129172-144

Phase III trial (Prevention of Early Menopause Study [POEMS]-SWOG S0230) of LHRH analog during chemotherapy (CT) to reduce ovarian failure in early-stage, hormone receptor-negative breast cancer: An international Intergroup trial of SWOG, IBCSG, ECOG, and CALGB (Alliance).

Subcategory: 
ER+
Category: 
Breast Cancer - HER2/ER
Session Type and Session Title: 
Oral Abstract Session, Breast Cancer - HER2/ER
Abstract Number: 

LBA505

Citation: 

J Clin Oncol 32:5s, 2014 (suppl; abstr LBA505)

Author(s): 

Halle C. F. Moore, Joseph M. Unger, Kelly-Anne Phillips, Frances M. Boyle, Erika Hitre, David James Porter, Prudence A. Francis, Lori M. Minasian, Richard D. Gelber, Lori J. Goldstein, Henry Leonidas Gomez, Carlos Vallejos, Ann H. Partridge, Shaker R. Dakhil, Silvana Martino, William E. Barlow, Carol J. Fabian, Frank L. Meyskens, Gabriel N. Hortobagyi, Kathy S. Albain; Cleveland Clinic, Cleveland, OH; SWOG Statistical Center, Seattle, WA; Peter MacCallum Cancer Center, Melbourne, Australia; The Mater Hospital, Sydney, Australia; National Institute of Oncology, Budapest, Hungary; Department of Oncology, Auckland City Hospital, Auckland, New Zealand; Peter MacCallum Cancer Centre, East Melbourne, Australia; National Cancer Institute, Bethesda, MD; Department of Biostatistics and Computational Biology, Dana-Farber Cancer Institute, Boston, MA; Fox Chase Cancer Center, Philadelphia, PA; Instituto Nacional de Enfermedades Neoplásicas, Lima, Peru; ONCOSALUD, Lima, Peru; Dana-Farber Cancer Institute, Boston, MA; Wichita Community Clinical Oncology Program, Wichita, KS; The Angeles Clinic and Research Institute, Santa Monica, CA; Cancer Research and Biostatistics, Seattle, WA; University of Kansas Medical Center, Kansas City, KS; Chao Family Comprehensive Cancer Center, Orange, CA; The University of Texas MD Anderson Cancer Center, Houston, TX; Loyola University Medical Center, Maywood, IL


Abstracts that were granted an exception in accordance with ASCO's Conflict of Interest Policy are designated with a caret symbol (^).

Abstract Disclosures

Abstract: 

Background: Premature ovarian failure (POF) is a common toxicity of CT. Risk depends on type and amount of CT, age, and perhaps ovarian cycling at the time of CT. POEMS is a SWOG-coordinated phase III randomized study to evaluate whether LHRH analog administration with CT for early-stage breast cancer (BC) would reduce POF. Methods: Premenopausal patients (PT) age <50 with stage I-IIIA ER/PR-negative BC to be treated with CT were randomized to receive standard cyclophosphamide-containing CT with or without monthly goserelin (GN) 3.6 mg SQ starting 1 week prior to the first CT dose.
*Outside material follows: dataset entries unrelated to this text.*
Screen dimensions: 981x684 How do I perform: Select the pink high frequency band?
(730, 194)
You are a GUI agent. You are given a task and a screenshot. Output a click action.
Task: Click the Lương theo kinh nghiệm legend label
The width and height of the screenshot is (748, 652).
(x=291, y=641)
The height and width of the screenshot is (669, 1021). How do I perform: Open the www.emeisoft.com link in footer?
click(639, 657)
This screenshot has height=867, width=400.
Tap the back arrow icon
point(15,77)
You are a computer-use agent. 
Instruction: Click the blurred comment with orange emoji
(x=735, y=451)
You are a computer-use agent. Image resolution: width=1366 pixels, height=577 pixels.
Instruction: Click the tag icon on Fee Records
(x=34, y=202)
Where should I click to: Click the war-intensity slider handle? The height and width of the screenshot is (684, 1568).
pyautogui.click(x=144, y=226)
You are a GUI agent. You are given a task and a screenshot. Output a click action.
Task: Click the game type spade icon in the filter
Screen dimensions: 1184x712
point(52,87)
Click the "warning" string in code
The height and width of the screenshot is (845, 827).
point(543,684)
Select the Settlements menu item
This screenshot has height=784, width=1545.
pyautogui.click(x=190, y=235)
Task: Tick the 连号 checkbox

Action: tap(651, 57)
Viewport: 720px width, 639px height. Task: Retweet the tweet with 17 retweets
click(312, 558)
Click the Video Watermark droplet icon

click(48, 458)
The primary endpoint is 2-year POF, defined as amenorrhea for the prior 6 months and post-menopausal FSH. Other endpoints include pregnancies and survival. Endpoints were analyzed in multivariable regression adjusting for stratification factors (age and CT regimen). Results: Between 2/04 and 5/11, 257 PT enrolled. Among 218 evaluable PT, 62% had complete primary endpoint data. Dropouts (n=83) were mostly due to deaths (n=14) or lack of FSH data. There was no strong evidence of informative missing data by arm according to stratification factors (p>.05). POF rates were 22% in the standard arm and 8% in the GN arm (OR=0.30, 95% CI: 0.10-0.87, p=.03 [unadjusted analysis]; OR=0.36, 95%CI: 0.11-1.14, p=0.08 [adjusted logistic regression analysis]). In a sensitivity analysis defining 2-year POF more liberally as either amenorrhea or elevated FSH, 45% in the standard arm and 20% in the GN arm had POF (OR=0.29, 95% CI: 0.12-0.70, p=.006). There were 13 pregnancies in the standard arm and 22 in the GN arm (OR=2.22, 95% CI: 1.00-4.92, p=.05). DFS and OS were better in the GN arm (Cox regression, including stage: HR=0.49, 95% CI: 0.24-0.97, p=.04; HR=0.43, 95% CI: 0.18-1.00, p=.05, respectively). Conclusions: LHRH analog administration with CT was associated with less POF and more pregnancies. In an exploratory analysis, GN use in premenopausal ER-negative BC was associated with improved DFS and OS. Clinical trial information: NCT00068601.